UK Households Face Stagnant Living Standards for Second Year

UK households are facing a second consecutive year of stagnant living standards in 2024, according to the International Monetary Fund (IMF). The IMF forecasts modest 0.5% growth in the UK economy this year, but growth per head is expected to remain flat after a 0.3% drop in 2023.

The UK's tight labor market may have contributed to higher inflation compared to the US and eurozone. However, the IMF expects a pick-up in the UK economy in 2024, with growth rising to 1.5% in 2025 as disinflation allows financial conditions to ease and real incomes to recover.

Despite the projected economic recovery, UK households will continue to face challenges. The state pension is set to increase by 8.5% in April, but frozen thresholds mean pensioners will be paying more tax. Inflation is forecast to fall faster than initially expected, with the IMF projecting it to drop to 2.5% this year and 2% in 2025, hitting the Bank of England's target.

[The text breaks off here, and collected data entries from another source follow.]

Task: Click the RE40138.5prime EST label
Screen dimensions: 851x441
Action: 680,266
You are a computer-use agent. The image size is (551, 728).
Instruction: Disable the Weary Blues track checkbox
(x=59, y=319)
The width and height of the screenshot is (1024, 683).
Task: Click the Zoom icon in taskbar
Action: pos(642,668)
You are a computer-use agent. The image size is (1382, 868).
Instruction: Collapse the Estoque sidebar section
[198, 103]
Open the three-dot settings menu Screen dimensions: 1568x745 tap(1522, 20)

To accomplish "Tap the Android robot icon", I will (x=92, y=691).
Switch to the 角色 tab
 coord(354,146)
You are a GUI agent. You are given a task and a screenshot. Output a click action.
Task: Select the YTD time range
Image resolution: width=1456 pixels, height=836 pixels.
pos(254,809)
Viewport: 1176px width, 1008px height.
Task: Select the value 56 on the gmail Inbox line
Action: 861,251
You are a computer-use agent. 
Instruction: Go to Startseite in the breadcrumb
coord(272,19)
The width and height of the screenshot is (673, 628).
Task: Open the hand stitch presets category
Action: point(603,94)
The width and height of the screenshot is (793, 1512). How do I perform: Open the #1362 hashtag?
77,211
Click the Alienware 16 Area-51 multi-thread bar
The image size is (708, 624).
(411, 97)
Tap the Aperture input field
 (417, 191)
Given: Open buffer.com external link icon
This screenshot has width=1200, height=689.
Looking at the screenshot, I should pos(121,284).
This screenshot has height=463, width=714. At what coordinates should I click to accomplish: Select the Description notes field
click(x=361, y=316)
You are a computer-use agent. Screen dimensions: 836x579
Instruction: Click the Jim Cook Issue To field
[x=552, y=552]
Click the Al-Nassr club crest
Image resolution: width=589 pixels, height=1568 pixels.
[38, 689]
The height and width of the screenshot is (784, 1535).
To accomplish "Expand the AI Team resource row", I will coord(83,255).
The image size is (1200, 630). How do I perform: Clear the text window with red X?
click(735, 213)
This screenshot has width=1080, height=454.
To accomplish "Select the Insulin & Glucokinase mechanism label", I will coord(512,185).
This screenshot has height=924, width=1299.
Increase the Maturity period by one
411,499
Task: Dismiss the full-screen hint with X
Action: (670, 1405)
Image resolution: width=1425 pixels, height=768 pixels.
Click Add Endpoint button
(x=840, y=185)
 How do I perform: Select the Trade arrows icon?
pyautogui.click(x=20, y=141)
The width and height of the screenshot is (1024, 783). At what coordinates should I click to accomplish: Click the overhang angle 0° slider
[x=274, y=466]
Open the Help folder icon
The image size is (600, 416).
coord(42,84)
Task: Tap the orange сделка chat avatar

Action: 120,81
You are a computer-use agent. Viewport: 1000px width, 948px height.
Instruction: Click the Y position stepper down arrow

Why this matters: The stagnant living standards in the UK have broader implications for the country's economic recovery and the well-being of its citizens. The challenges faced by households, such as rising tax burdens and the lingering effects of high inflation, highlight the need for effective policies to support economic growth and improve living standards.

The UK is set to be one of the slowest growing major economies this year, with GDP forecast to rise just 0.5% before increasing to 1.5% next year. Per capita GDP is expected to flatline in 2024 with no growth at all, and only 1.1% in 2025. The global economy is projected to grow by 3.2% this year and next, led by the US, but the UK and Germany are expected to be among the slowest growing economies.

The IMF believes the Bank of England will be cautious about cutting interest rates, with only two 0.25 percentage point cuts penciled in for this year. The UK's post-pandemic jobs recovery has fallen further off course, with employment and payrolled jobs both falling, while working-age economic inactivity reached its highest level since 2015.

The number of people classified as economically inactive due to long-term sickness has increased by around 700,000 since the start of the COVID-19 pandemic, reaching a record number of more than 2.8 million. This trend of increasing economic inactivity due to long-term illness has been steadily rising since the beginning of the pandemic.

Key Takeaways

  • UK households face stagnant living standards in 2024, per IMF forecast.
  • UK economy projected to grow 0.5% in 2023, 1.5% in 2024, slower than global average.
  • Inflation expected to fall to 2.5% in 2023 and 2% in 2025, meeting BoE target.
  • UK jobs recovery lags, with rising economic inactivity due to long-term sickness.
  • BoE likely to be cautious in cutting interest rates, with only two 0.25% cuts expected.